The implications you are drawing are exactly what is intended.  When the 
document said "treat as a submission" it meant exactly that.  

Sam is correct here - the text as written is incorrect, even if it accurately
reflects the authors' intent.  

In other words, if you are coming from outside the network, you do not get to 
"relay" through the network.  You can post/submit from within, you can 
deliver 
into the net or you can post/submit from outside.

This is wrong.  "outside the network" is irrelevant.  What matters is whether
you are authorized to use that MTA to submit messages to recipients not in
the domain(s) for which that MTA is authorized to accept incoming mail.

Also, mail relaying
 and submission have different protocols defined by different
 specifications.  For the most part these protocols are interoperable
 but the requirement seems overly strict given this situation.

(Given information)
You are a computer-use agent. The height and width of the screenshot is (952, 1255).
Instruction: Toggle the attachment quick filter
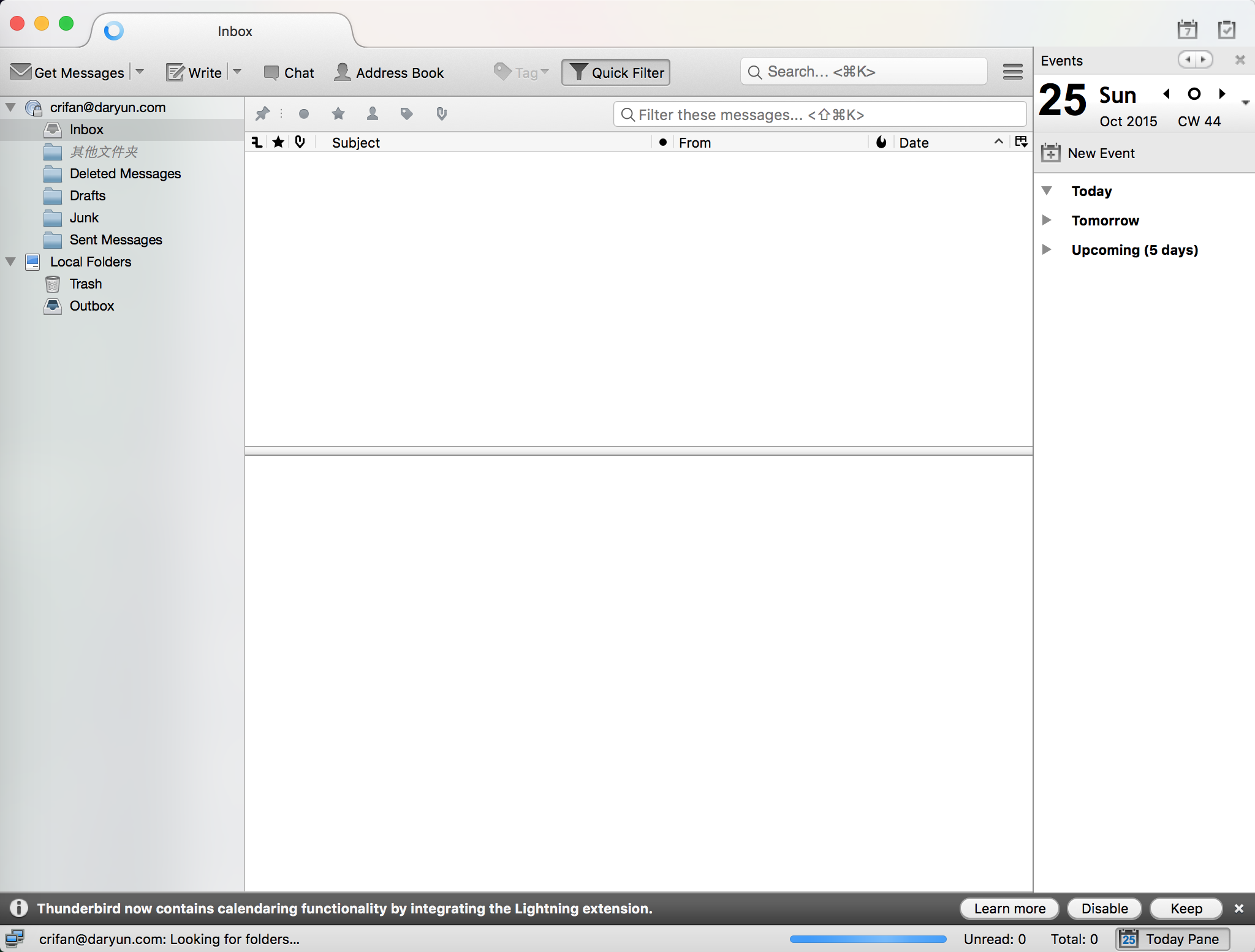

(What you need to do) Please pick up the discussion of mail relaying and message submission that appears before the listing, and extend it from its last sentence.

(Task output)
SUBMISSION is relatively recent and it's use is still only for a portion 
of the posting traffic on the Internet.  From a practical standpoint, port 
25 is still heavily used; so that the two types of traffic are still 
frequently multiplexed over 25.  Hence any BCP concerning initial posting 
needs to cover both ports.

There seems to be some ambiguity between treating an incoming 
message as a submission and using the SUBMISSION protocol.
It seems prudent to clearly distinguish the two.  And since treating
an incoming message as a submission has never been well-defined,
perhaps a different way of describing what an MTA should do when
an unauthenticted sender tries to send to a recipient not in a domain
for which the MTA is authorized to accept incoming mail, would be
appropriate.

bottom line: the spec as written is poorly worded and needs 
significant revision.  I'm sending comments to IESG separately.
(and yes, I found the same problem that Sam did, before I read
his message)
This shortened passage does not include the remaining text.